Stored data entries |
<<<<
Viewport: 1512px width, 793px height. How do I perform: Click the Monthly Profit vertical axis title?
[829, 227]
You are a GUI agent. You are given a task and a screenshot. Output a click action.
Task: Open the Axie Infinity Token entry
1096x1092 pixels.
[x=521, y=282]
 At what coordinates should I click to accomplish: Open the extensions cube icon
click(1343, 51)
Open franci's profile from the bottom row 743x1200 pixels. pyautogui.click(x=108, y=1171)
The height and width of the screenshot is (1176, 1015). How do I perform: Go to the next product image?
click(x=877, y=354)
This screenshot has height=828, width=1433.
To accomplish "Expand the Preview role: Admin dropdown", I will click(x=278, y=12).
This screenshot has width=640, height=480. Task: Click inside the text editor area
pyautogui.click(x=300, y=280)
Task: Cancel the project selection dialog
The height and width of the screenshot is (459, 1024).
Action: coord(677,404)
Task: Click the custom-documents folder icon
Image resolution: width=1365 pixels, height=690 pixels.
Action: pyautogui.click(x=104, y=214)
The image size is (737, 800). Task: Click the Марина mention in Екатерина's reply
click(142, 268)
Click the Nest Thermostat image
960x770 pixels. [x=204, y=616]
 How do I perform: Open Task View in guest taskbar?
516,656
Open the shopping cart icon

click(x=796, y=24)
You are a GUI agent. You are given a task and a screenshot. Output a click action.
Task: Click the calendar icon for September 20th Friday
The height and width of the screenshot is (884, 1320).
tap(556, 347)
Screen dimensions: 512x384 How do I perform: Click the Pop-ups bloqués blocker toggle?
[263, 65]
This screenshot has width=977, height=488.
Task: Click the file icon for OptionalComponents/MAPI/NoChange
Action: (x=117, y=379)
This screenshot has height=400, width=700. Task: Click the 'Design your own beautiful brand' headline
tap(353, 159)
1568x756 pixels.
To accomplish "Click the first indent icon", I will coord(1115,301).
>>>>
WHAT NEEDS TO BE DONE | Wherever the string "will" occurs in the entries, copy that whole line.

ANSWER FOR THE TASK |
To accomplish "Expand the Preview role: Admin dropdown", I will click(x=278, y=12).
To accomplish "Click the first indent icon", I will coord(1115,301).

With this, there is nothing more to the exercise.